The shares of Preferred Stock represented by this certificate are subject to restrictions on ownership and transfer for the purpose of the Trust’s maintenance of its status as a real estate investment trust under the Internal Revenue Code of 1986, as amended (the “Code”). No Person may Beneficially Own shares of Preferred Stock of any class in excess of 9.9% of the outstanding Preferred Equity Stock of such class and no Person may Constructively Own Preferred Stock of any class in excess of 9.9% of the outstanding Preferred Equity Stock of such class (unless such person is an Existing Constructive Holder). Any Person who attempts to Beneficially Own or Constructively Own Shares in excess of the above limitations must immediately notify the Trust. All capitalized terms used in this legend have the meanings set forth in the Declaration of Trust, a copy of which, including the restrictions on ownership and transfer, will be sent without charge to each stockholder who so requests. Such request must be made to the Secretary of the Trust at its principal office or to the Transfer Agent. If the restrictions on ownership and transfer are violated, the shares of Preferred Stock represented hereby will be automatically exchanged for shares of Excess Stock which will be held in trust by the Trust.

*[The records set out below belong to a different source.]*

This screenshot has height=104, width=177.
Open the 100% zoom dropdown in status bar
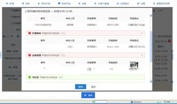click(x=173, y=102)
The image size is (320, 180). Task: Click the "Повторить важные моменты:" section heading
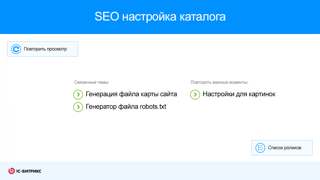[x=219, y=82]
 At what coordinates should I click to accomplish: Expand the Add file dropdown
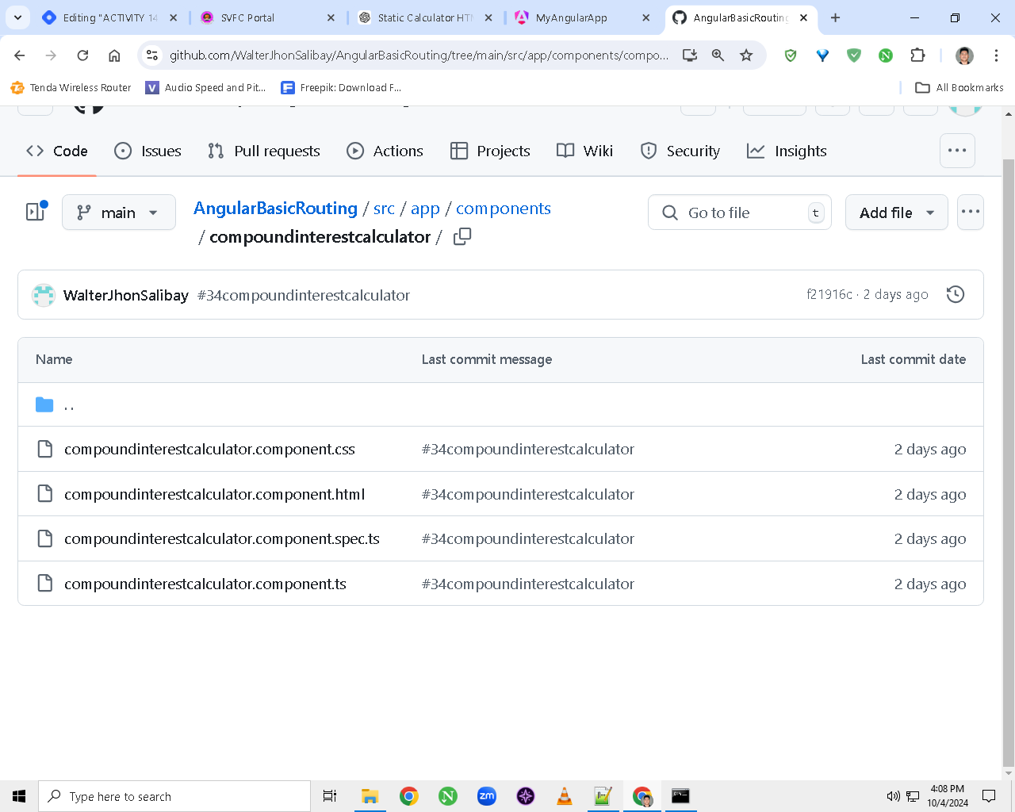pyautogui.click(x=896, y=213)
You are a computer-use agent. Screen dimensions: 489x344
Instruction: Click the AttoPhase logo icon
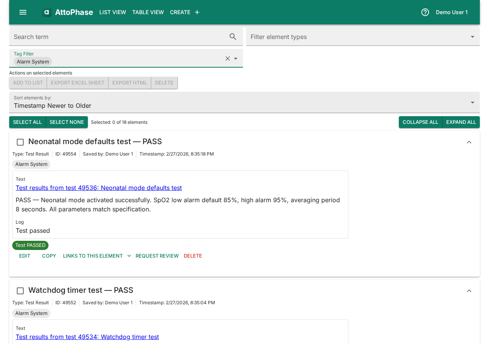[46, 12]
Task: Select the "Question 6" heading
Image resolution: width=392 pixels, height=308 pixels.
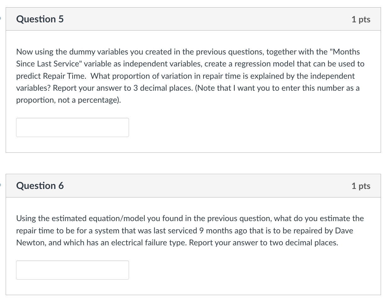Action: 40,186
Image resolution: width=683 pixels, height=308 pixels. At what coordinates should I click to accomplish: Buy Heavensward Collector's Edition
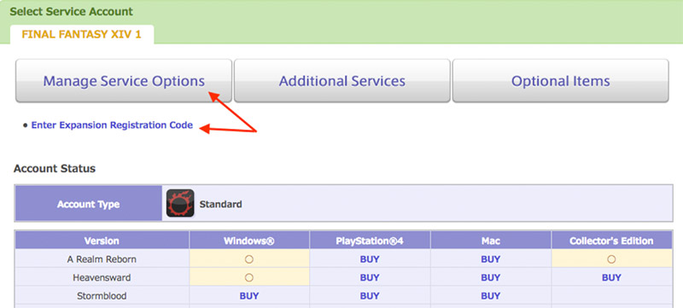click(x=611, y=277)
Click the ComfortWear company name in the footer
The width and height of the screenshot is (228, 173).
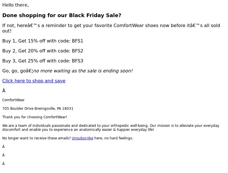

KEEP THIS CERTIFICATE IN A SAFE PLACE. IF IT IS
LOST, STOLEN
OR DESTROYED, THE TRUST WILL REQUIRE A BOND OF INDEMNITY
AS A CONDITION TO THE ISSUANCE OF A REPLACEMENT CERTIFICATE.
The following abbreviations, when used in the inscription on the face of this Certificate, shall be construed as though they were written out in full according to applicable laws or regulations:
TEN COM | – | as tenants in common |
TEN ENT | – | as tenants by the entireties |
JT TEN | – | as joint tenants with right of survivorship and not as tenants in common |
UNIF GIFT MIN ACT | ______ Custodian ________ |
(Cust) (Minor) |
Under Uniform Gifts to Minors Act of |
________________________________ |
(State) |
Additional abbreviations may also be used though not in the above list.
FOR VALUE RECEIVED, _______________________ HEREBY SELLS, ASSIGNS AND TRANSFERS UNTO
________________________________________________________________________
(PLEASE PRINT OR TYPEWRITE NAME
AND ADDRESS, INCLUDING ZIP CODE, OF ASSIGNEE)
________________________________________________________________________
(PLEASE INSERT SOCIAL SECURITY OR OTHER IDENTIFYING NUMBER OF ASSIGNEE)
________________________ shares of the shares represented by the within Certificate, and do hereby irrevocably constitute and appoint ______________________________________ Attorney to transfer the said shares on the books of the within named Trust with full power of substitution in the premises.
Dated _____________________
NOTICE: THE SIGNATURE TO THIS ASSIGNMENT MUST CORRESPOND WITH THE NAME AS WRITTEN UPON THE FACE OF THIS CERTIFICATE IN EVERY PARTICULAR, WITHOUT ALTERATION OR ENLARGEMENT OR ANY CHANGE WHATEVER.